This project is about developing a basic chatbot ui that will interact with a Forma agent, communicating via Streaming/SSE using the Vercel AiSDK v5.

We will use the following tech stack:

Setting up your Forma AI Agent so respect this communication protocol

In order for our Forma agent to be compatible with this chatbot, we need to set the client.flavor to ai-sdk-v5

persist_sessions: false # <-- MESSAGES STORED IN THE FRONT END
client: 
  flavor: ai-sdk-v5 # <-- FOR AI_SDK COMPATIBILITY
start:
  nodes:
    - llm:
        provider: ollama        
      system_prompt: 'you are a helpful assistant'

Also, remember to setup an API Key. Add this to the .env file in your Forma directory:

# .env, within the Forma agent directory
FORMA_AGENT_KEY=fake-key-which-should-be-longer-in-production

Setting up our tech stach

THe first thing to do is to start a NextJS project. You do this by running the following command in your terminal

APP_NAME=nextjs-aisdk-5
npx create-next-app@latest --app --ts --tailwind --app --turbopack --yes $APP_NAME
cd $APP_NAME

That command created a new NextJS app, with TailwindCSS already in place. Now you can run

npm run dev

And go to http://localhost:3000 on your browser. You should see something like this:

vercel-hello-world.png

All right, so this does not like a chatbot... but we will get there.

Turn this into a chat

Add support for the communication protocols

A chat needs messages, among other things. Let's install some libraries that will help us send and store messages

npm install ai '@ai-sdk/react'

Cleanup the template

Remove all the stuff in the public folder within your project. You can do it using your mouse, or—if you use Mac or Linux—you can do this:

# If it asks you if you are sure... yeah, this should be safe.
rm ./public/*

Add some useful UI components

This is a very simple template, and we might not need a whole library. However, as things scale, a library like shadcn becomes very valuable. I guess their aesthetic appeal is always debatable. Regardless, my view is that they have built-in functionalities that are quite pleasing for users (e.g., close a dialog by pressing the 'Esc' key) and their style can be fully modified.
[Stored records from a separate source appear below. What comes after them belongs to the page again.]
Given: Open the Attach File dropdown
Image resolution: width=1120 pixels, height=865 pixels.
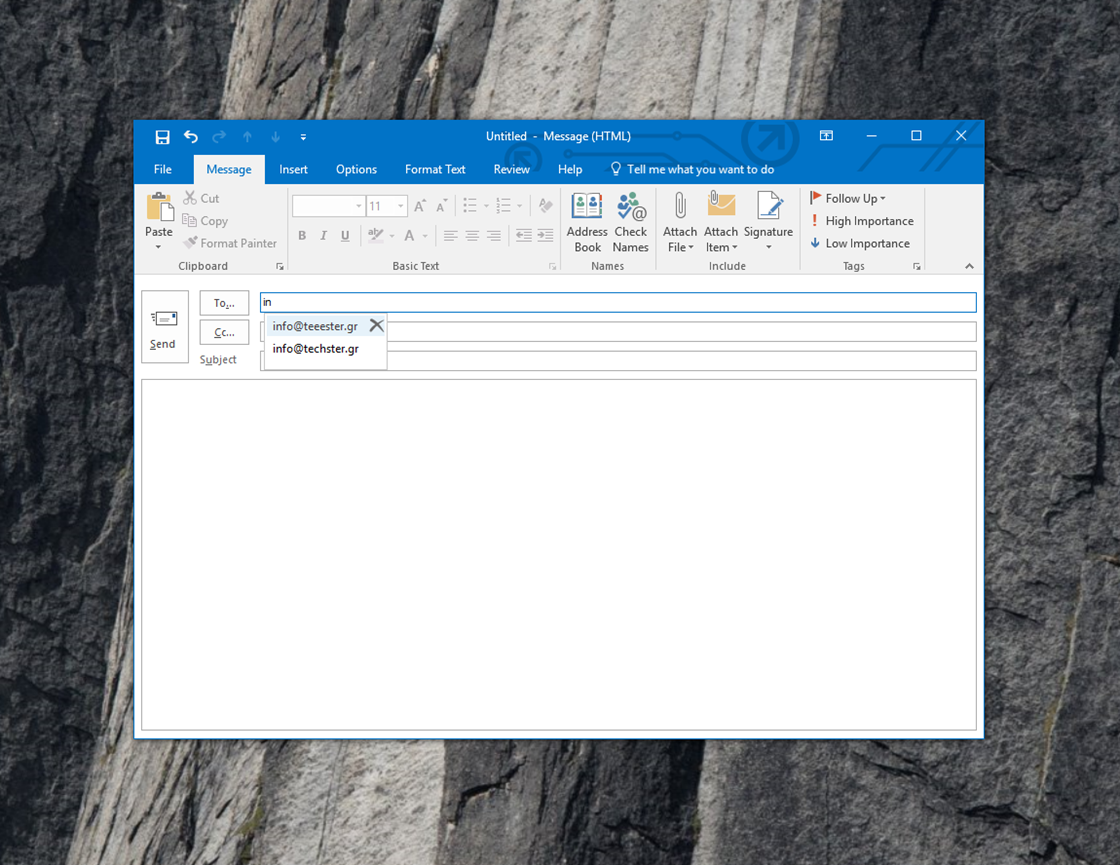Looking at the screenshot, I should click(x=680, y=222).
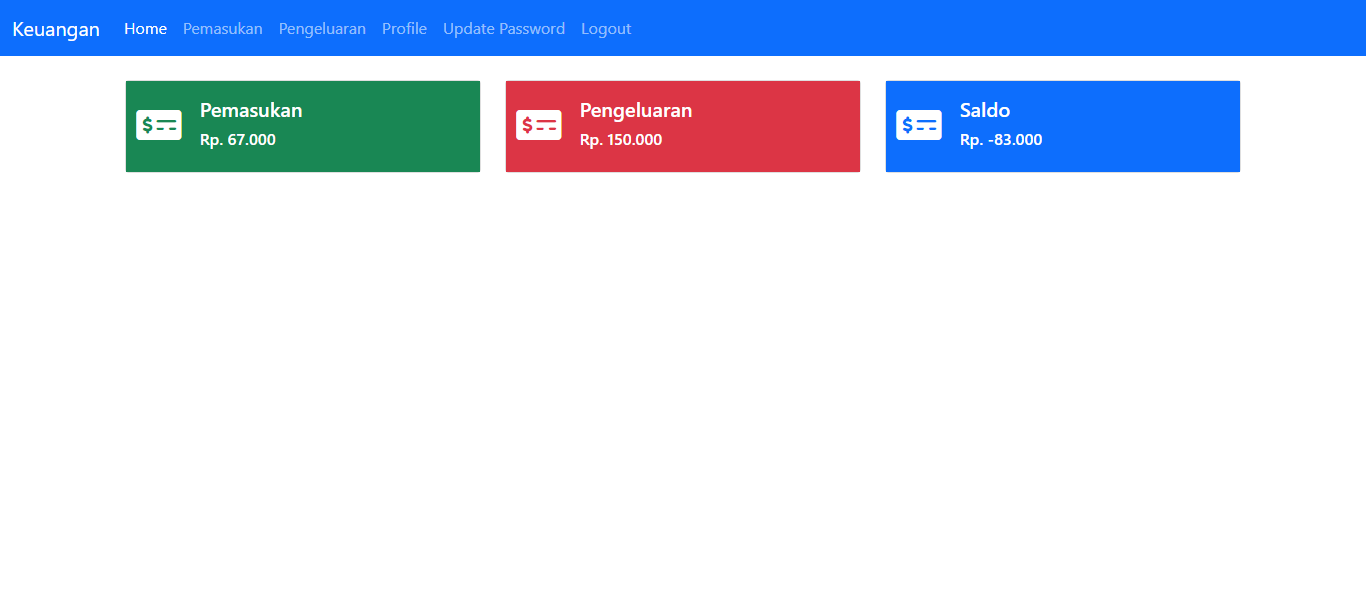Log out using the Logout link

click(x=606, y=29)
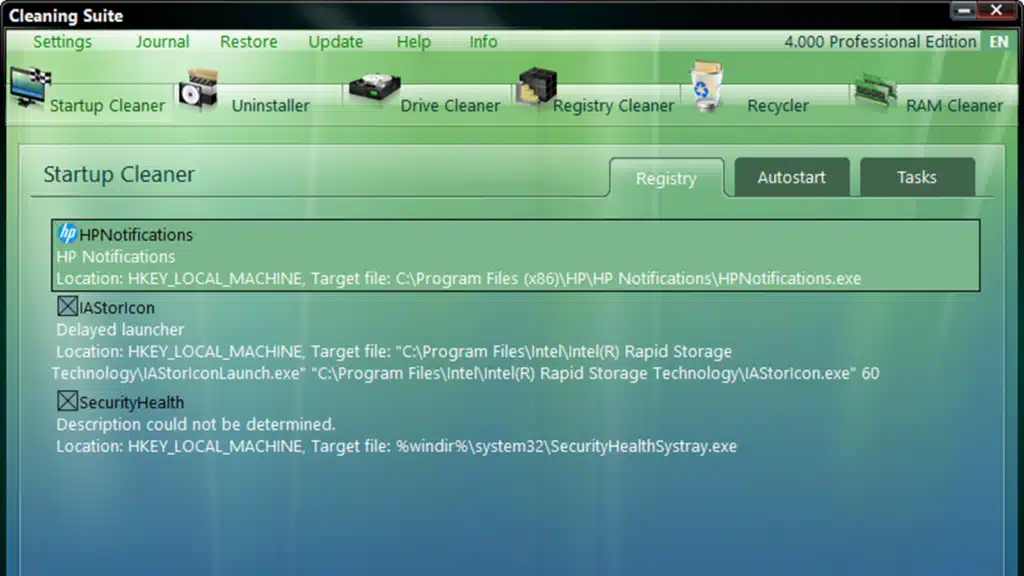Open the RAM Cleaner memory chip icon

pyautogui.click(x=876, y=89)
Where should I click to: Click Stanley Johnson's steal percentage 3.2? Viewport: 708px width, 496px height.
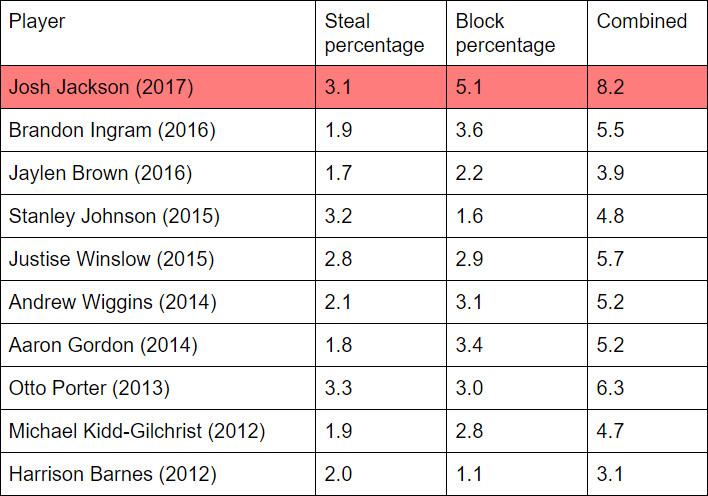(x=338, y=216)
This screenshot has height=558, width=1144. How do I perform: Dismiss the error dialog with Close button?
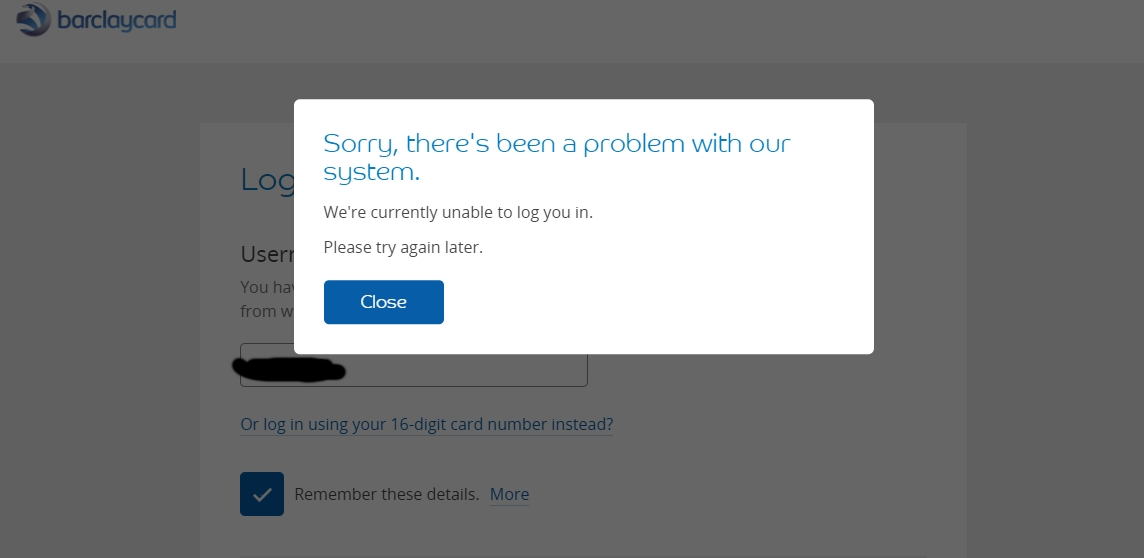click(x=384, y=302)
# It will ask you whether you want to install some dependencies, and 
# if you want to create a `components.json` file. Say Yes to both.
npx shadcn@latest add button

Replace the landing page

There is a file in your project called page.tsx (located at your-project-name/app/page.tsx). Replace everything in it by copying and pasting the code below.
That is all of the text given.